By Christine Counsell and Kate Thomson

ROMANS IN BRITAIN

By Coltia Howard and Penny Liddiard

Cambridge University Press Picture Pack Pounds 30 Pupil’s Book Pounds 4.25

Teacher’s Book Pounds 11.95

Hilary Cooper discovers the picture-perfect way for young children to explore past civilisations.

Jerome Bruner lives! Bravo. Bruner, the eminent psychologist, raised awareness of the intellectual demands required to translate the central ideas of a discipline into forms appropriate for young children; the challenges of selecting key images, key questions, key vocabulary and structuring children’s enquiries so that they learn the thinking patterns of a subject, rather than undigested facts.

The Cambridge History Picture Packs for key stage 2 respond superbly to this challenge. Each consists of 12 A3 size, very sturdy, laminated and beautifully produced visual sources: pictures of artefacts; paintings, maps and photographs (Hadrian’s Wall on a blue, snowy day looks exhilarating).

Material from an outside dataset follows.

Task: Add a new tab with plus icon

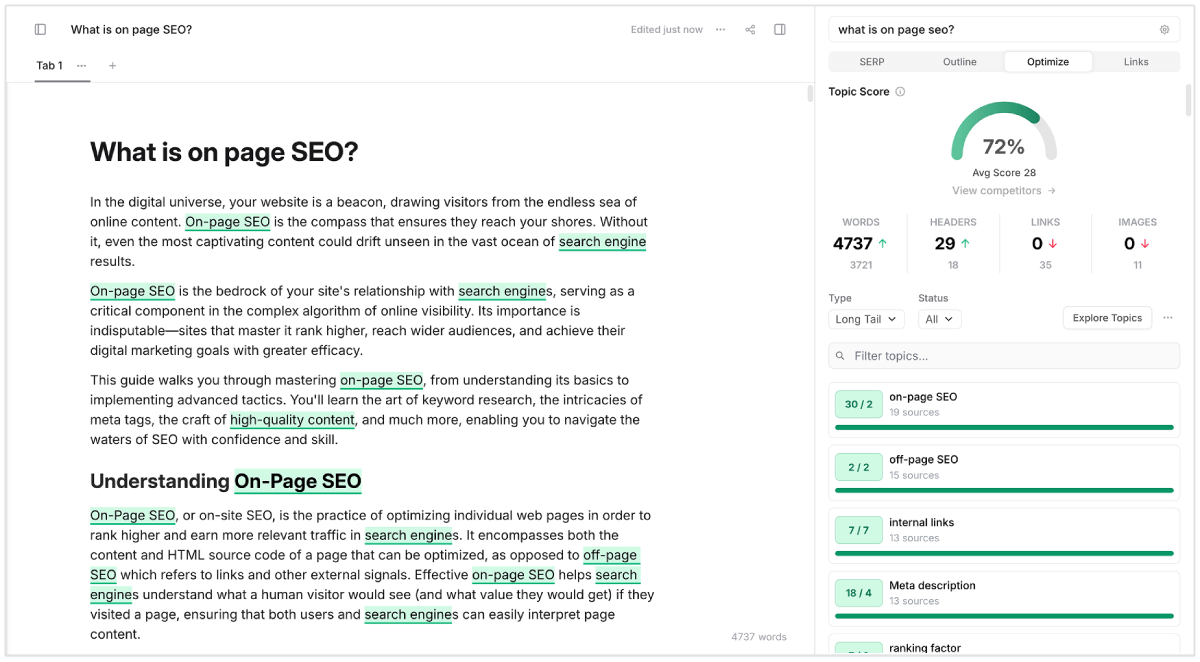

They have been carefully selected to represent key features of each period; on the reverse side is brief supporting information, special vocabulary and a sequence of focused discussion questions, which will encourage inferences and deductions about the significance of the source.

There are tactile activities related to the source: making a model ballista, designing Celtic jewellery or baking a Roman cake. Did you know that a coclearum is a snail’s shell (or teaspoon) full?

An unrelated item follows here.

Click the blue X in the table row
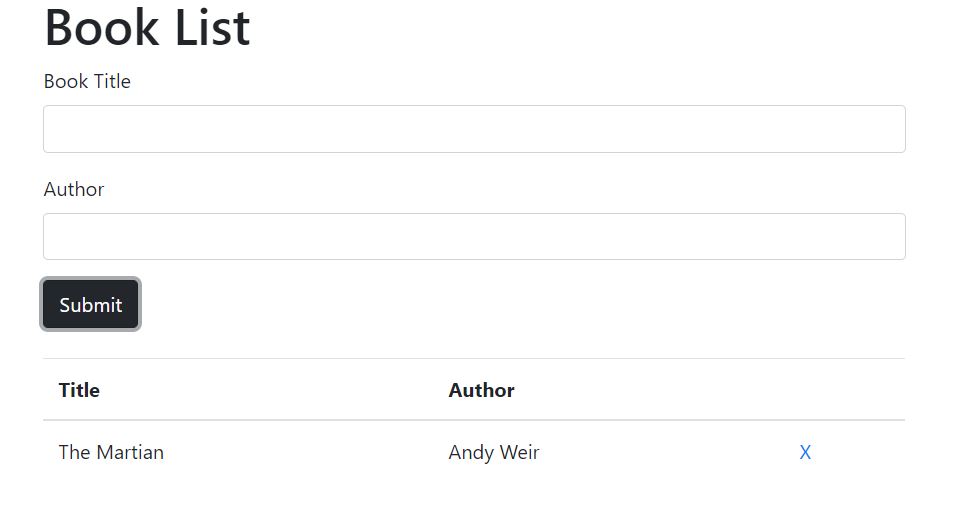This screenshot has width=953, height=517. tap(805, 452)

There are also formats for structuring investigations which will teach patterns of systematic historical enquiry: tables to analyse how the meanings in a picture from a Tudor music book are conveyed symbolically; to list similarities and differences between plans of two Tudor palaces or between modern and Tudor weddings; intersecting sets to analyse the similarities and differences between a Tudor map and a modern map; matrices to analyse Roman trade routes in the context of the needs of rich and poor, Romans and Celts; a trans-parent overlay of Roman Winchester to use with an aerial view of the town today - showing which areas could be further excavated.

There is a healthy post-Dearing approach to assessment. Teachers are advised to select from the suggested activities and to modify them, extending or simplifying them as necessary, and reminded that assessment is a formative and ongoing process integral to teaching.

Each source sheet could be used with a whole class, by groups or by individual children, or a combination of organisational strategies could be used. This allows for the possibility of progression from learning the skills of discussion and analysis as a whole class, practising them in collaborative groups then working independently - “scaffolding”, to use Bruner terminology.

The packs are a splendid example of secure subject knowledge translated into subject application, based on an understanding of how children learn, and the use of a variety of teaching strategies, including higher order questioning.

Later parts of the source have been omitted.